* WORK TO COMPLETE
Nothing beyond the line containing "Image resolution: width=1906" is to be printed; print exactly each line from the start of the records below through that line, leaving out pictures.

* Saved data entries
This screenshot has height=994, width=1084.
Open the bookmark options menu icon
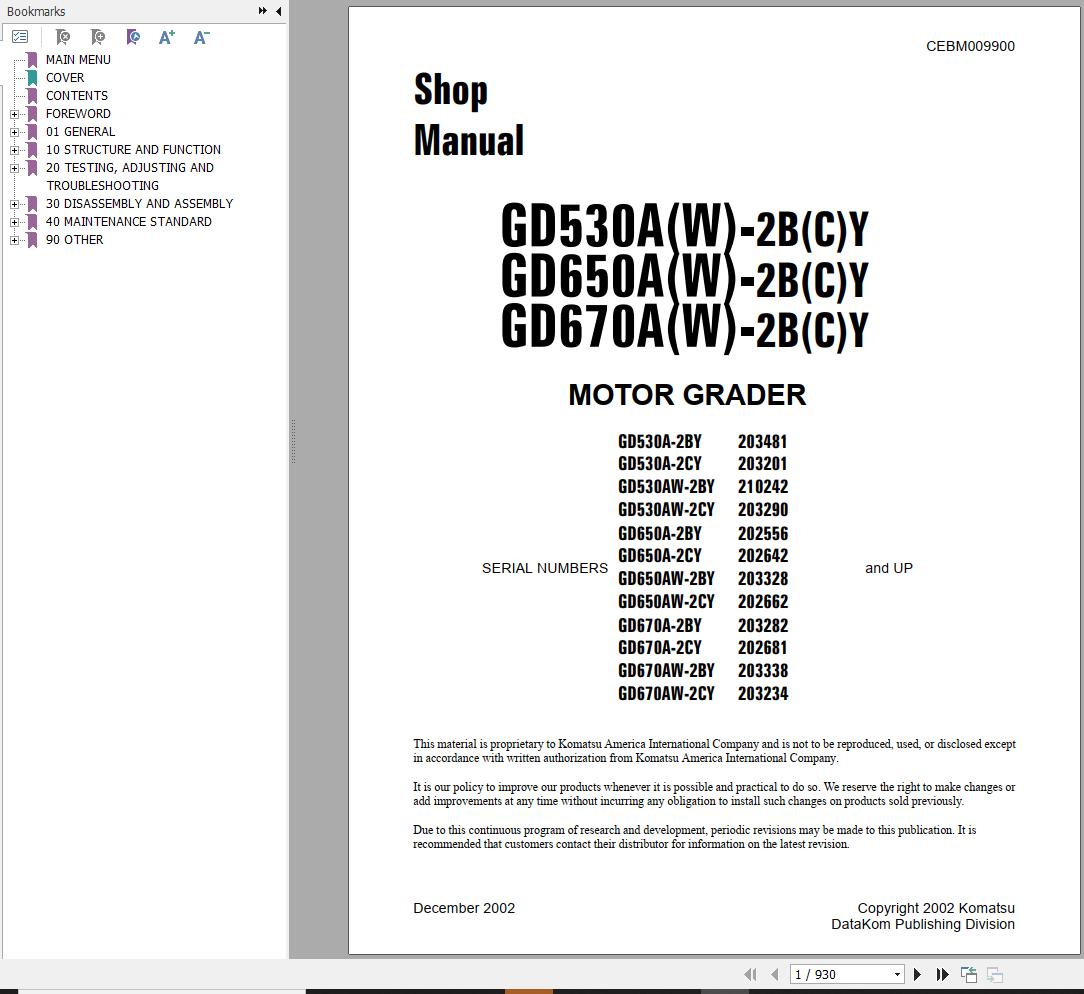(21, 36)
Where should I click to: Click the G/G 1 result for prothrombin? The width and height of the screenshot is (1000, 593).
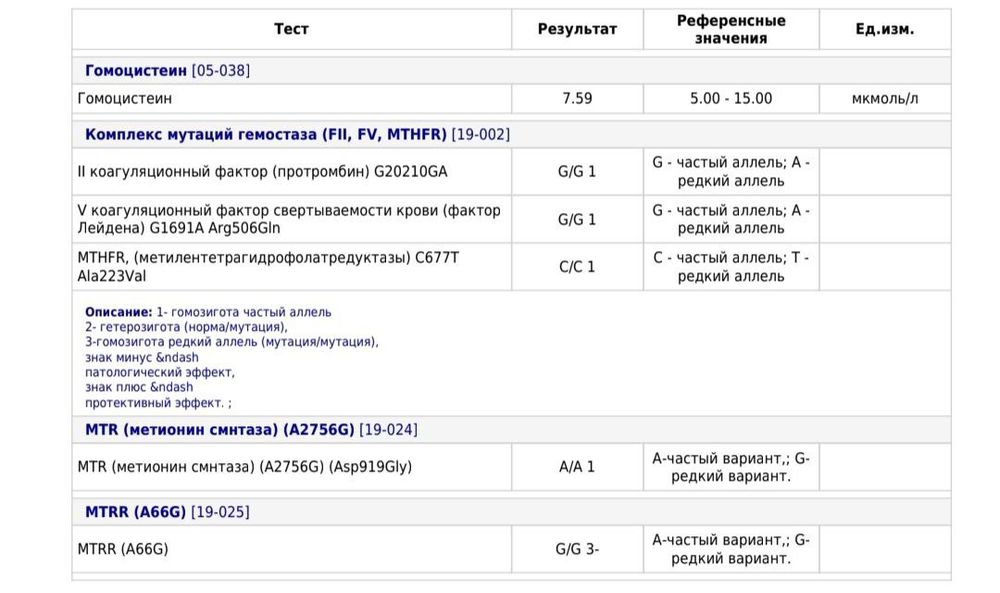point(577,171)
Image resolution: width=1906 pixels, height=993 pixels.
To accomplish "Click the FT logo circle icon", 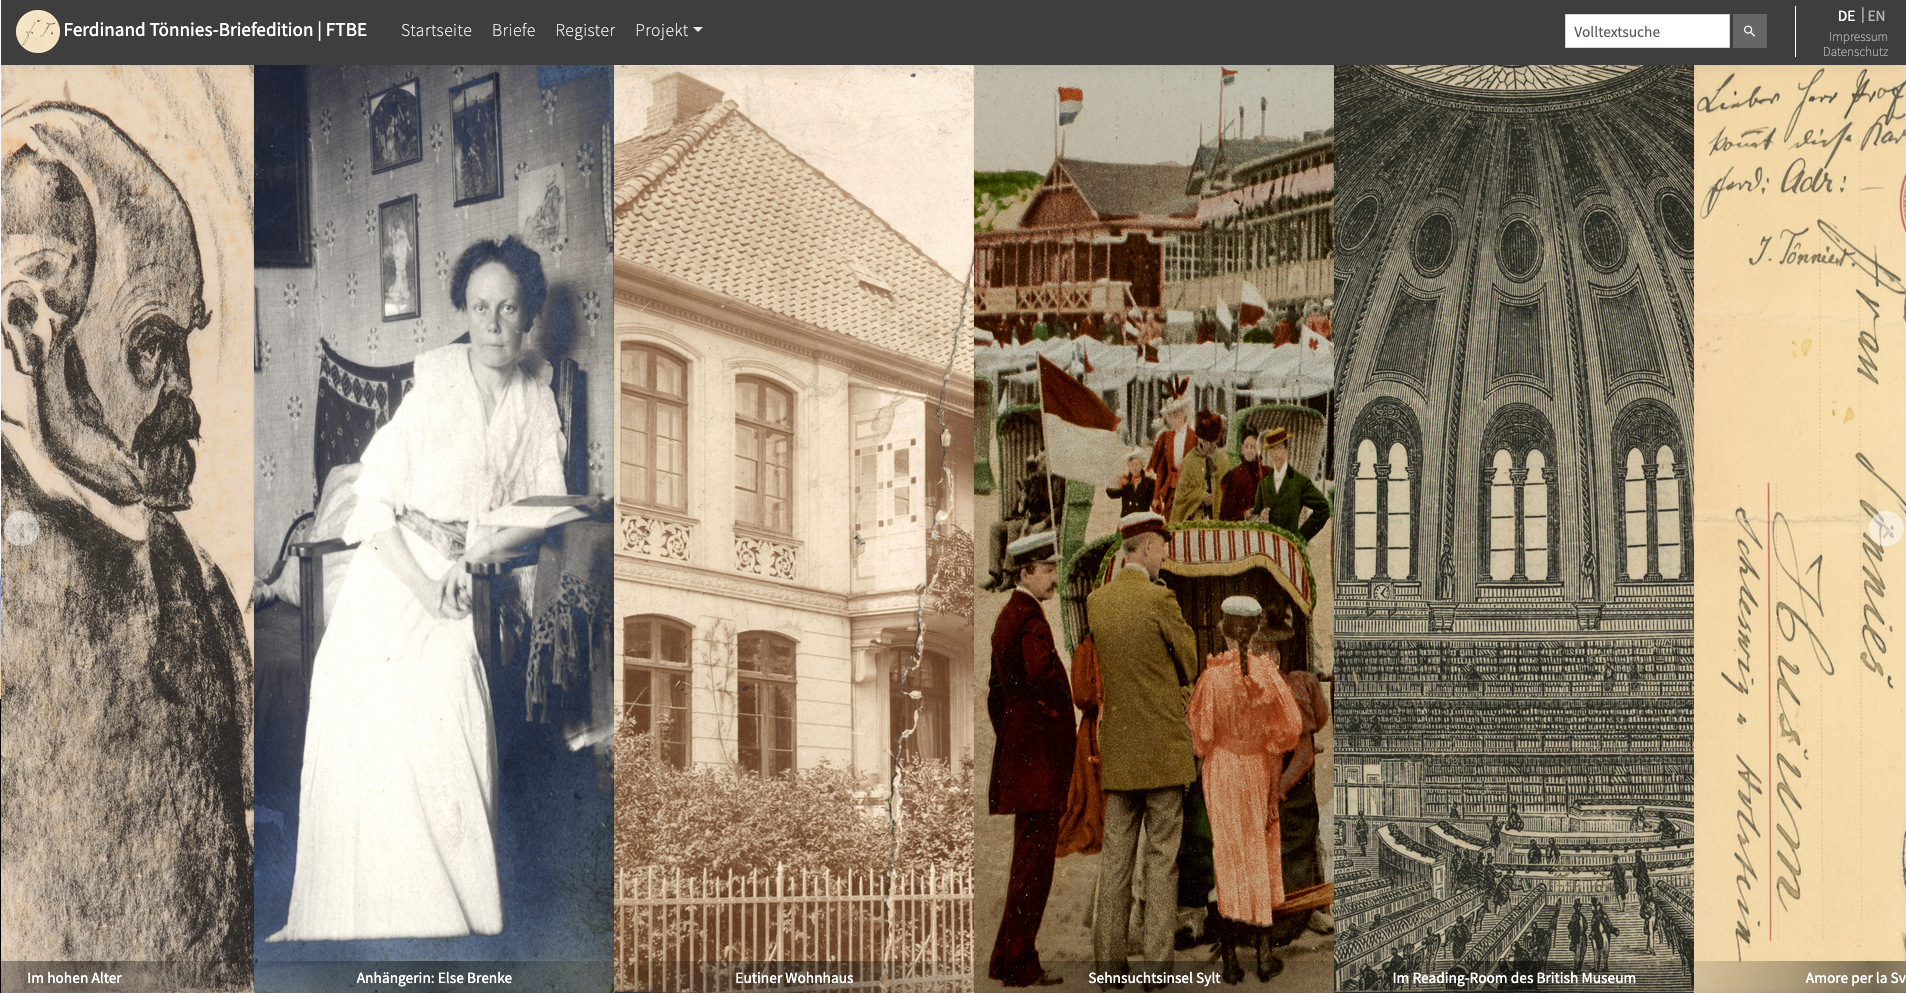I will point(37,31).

* OUTPUT OF THE TASK
This screenshot has height=994, width=1084.
Open the bookmark options menu icon
(21, 36)
Where should I click to: Click the G/G 1 result for prothrombin? The width and height of the screenshot is (1000, 593).
point(577,171)
Image resolution: width=1906 pixels, height=993 pixels.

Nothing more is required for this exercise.